结构导向集总(SOL)法的核心思想是:石油分子由有限的结构向量组成,通过结构向量加上侧链的形式来表示石油分子,既简单又直观,同时也方便石油分子物性的计算。但是随着分子尺度的逐渐变大,该方法的分子向量与分子不再一一对应,而是一个分子向量对应多个分子。此时,由物性分析数据选出来的分子存在多解,导致相同的宏观物性解出的石油分子差别较大,影响了石油分子计算的重复性和准确率。另一方面,对于分子反应动力学模型而言,用结构导向集总来表示分子反应是一种有效的方法,但由于整个反应部分相当于结构基团的拼接和组合,所以该方法只能做到反应路径层面,难以深入到机理层面。

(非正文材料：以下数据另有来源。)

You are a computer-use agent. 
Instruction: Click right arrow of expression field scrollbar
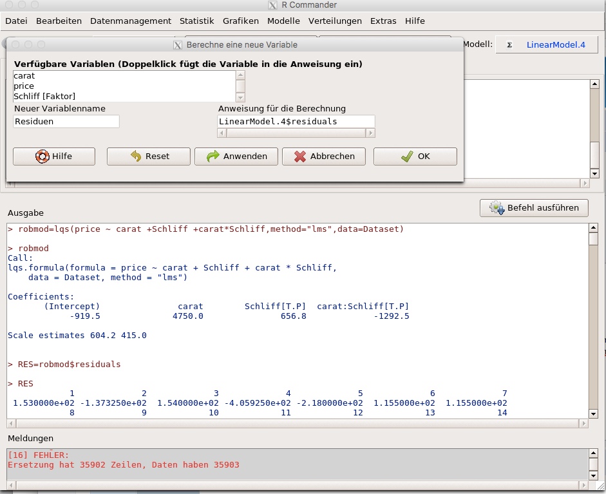[370, 133]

同系物矩阵(MTHS)法以矩阵的行代表碳数,列代表同系物族,直观地将石油分子表示出来。除了有利于石油分子在计算机中的存储外,还可以通过改进将同分异构体的宏观物性差异考虑进去,使得重构出来的分子更加符合实际油品组成。另一方面,MTHS法基于预设好的石油分子库和相应的物性数据,对于选取的石油分子含量的计算更为合理。不过,预设石油分子库受到分析水平的限制,比柴油更重的油品分子可能并不存在于石油分子库中,这也使得基于MTHS法重构出来的分子并不准确。除此之外,为了使重构出来的石油分子更加符合实际,石油分子库的建立需要收集各类不同地区的油品并对其进行详细的分子组成分析,前期工作量较大。而且由于组成油品分子的数目巨大,有些石油分子的宏观物性获取也极为困难,这也给MTHS法的应用带来不便。总体而言,MTHS法对于柴油馏分以下的油品,其重构出来的分子较为准确。但受限于目前计算机存储能力和计算能力以及分析水平,MTHS法不容易应用到重油的分子重构中。
随机重构(SR)法基于石油分子呈现一定的概率密度分布,依靠蒙特卡罗抽样法,将不同的基团以一定的先后顺序确定下来,并采用特定的方式进行拼接。每抽取一组结构基团就能确定一个石油分子,每次模拟过程确定一个石油分子库,这种方式的好处是,通过确定石油分子中结构基团的分布规律即概率密度分布函数(PDF),进而确定石油分子的分布规律,比较契合实际油品中分子的分布状况,而且该方法将数量巨大的石油分子进行适当的简化,减少了变量个数,为其石油分子含量的计算提供了便利。目前SR法被广泛应用于石油的全馏分分子重构,是一种有效的模拟方法。但该方法除了利用一些算法在计算机中将各种结构基团选取出来,还要逐步确定不同基团之间的拼接重组,进而形成石油分子,使整个过程变得相对复杂。另一方面,抽样过程中可能生成石油中并不存在的分子,这将导致由SR法模拟出来的宏观物性的计算结果虽然与实际油品宏观物性一致,但分子组成并不相同,影响了结果的准确性。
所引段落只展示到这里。